心霊現象やUFO、オーパーツといったオカルトにつきもののアイテムには事欠かないが、恐怖や畏怖といった感情はさっぱり感じなかった。どころか、それらのアイテムにまつわるエピソードのほとんどが投げっぱなしで根拠もオチもなく、かといってそれでフラストレーションを感じたかというと決してそんなことはない。むしろ、予想もしなかった斜め上の面白さだった。
無差別通り魔殺人事件の被害者が幽霊ではなくはっきりとした実体を伴って現れるという怪異、オーパーツに記された神代文字や体に顕れる聖痕めいたシンボルという伝奇的なアイテムなど、象徴的なエピソードにあふれてはいるが、それらにはいずれも合理的な説明はなされない。もちろん合理的ではないからこそ怪異なわけだけど。途中で「ヒルコ」に関する言及があって、すわ『妖怪ハンター』かと思ったものの、ヒルコ説はそれっきり立ち消え。そういった超越的な存在のような一種のデウス・エクス・マキナに下駄を預けずに、わからないものをわからないまま放ったらかすという方針が、ここでは成功している。「オカルト」とはそもそも「隠されたもの」を意味する言葉であるということを思い出せば、この映画はまさしくオカルト映画であるとしか言い様がない。

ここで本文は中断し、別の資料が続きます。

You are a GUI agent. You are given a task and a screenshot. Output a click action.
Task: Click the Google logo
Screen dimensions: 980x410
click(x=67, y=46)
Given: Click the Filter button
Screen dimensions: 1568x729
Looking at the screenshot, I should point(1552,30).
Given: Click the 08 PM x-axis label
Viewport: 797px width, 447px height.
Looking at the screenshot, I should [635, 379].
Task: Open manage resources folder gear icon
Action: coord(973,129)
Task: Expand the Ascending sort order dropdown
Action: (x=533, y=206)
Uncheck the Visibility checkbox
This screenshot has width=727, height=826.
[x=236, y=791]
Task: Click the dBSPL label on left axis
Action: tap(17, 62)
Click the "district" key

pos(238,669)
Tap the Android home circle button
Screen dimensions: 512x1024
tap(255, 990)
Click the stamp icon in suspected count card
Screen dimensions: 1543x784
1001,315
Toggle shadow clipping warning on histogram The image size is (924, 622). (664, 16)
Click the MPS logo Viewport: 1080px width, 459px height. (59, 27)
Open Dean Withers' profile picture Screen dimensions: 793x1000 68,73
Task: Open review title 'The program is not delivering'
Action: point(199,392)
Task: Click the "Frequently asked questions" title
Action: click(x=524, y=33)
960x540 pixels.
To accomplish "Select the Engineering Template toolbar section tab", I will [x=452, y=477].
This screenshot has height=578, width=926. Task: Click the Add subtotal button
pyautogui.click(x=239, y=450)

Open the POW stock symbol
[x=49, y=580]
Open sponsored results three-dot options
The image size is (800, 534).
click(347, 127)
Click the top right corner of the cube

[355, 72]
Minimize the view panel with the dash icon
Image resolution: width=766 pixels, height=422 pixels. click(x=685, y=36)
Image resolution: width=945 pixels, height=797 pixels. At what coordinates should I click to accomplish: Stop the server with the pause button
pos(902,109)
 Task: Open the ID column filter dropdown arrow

中盤以降は、派遣でかろうじて食いつないでるネットカフェ難民のフリーターが主役だが、この人物造形が秀逸。酒が入ると急に人にあたり始めたり、小金が手に入ると気が大きくなって人に焼き肉を奢ったり、好意的な人は自分の味方だと信じて秘密を打ち明けるという、自分本位で思い込みの強い性格。この15年くらいに日本で起きた陰惨な事件の中心にいた人物達をステレオタイプ化したようなキャラクターだ。
最後の最後に、まさかそこまで描写するの?という映像があって、これがまたウルトラQか!というようなショボい映像なんだけど、それも含めてこの怪作の魅力だ。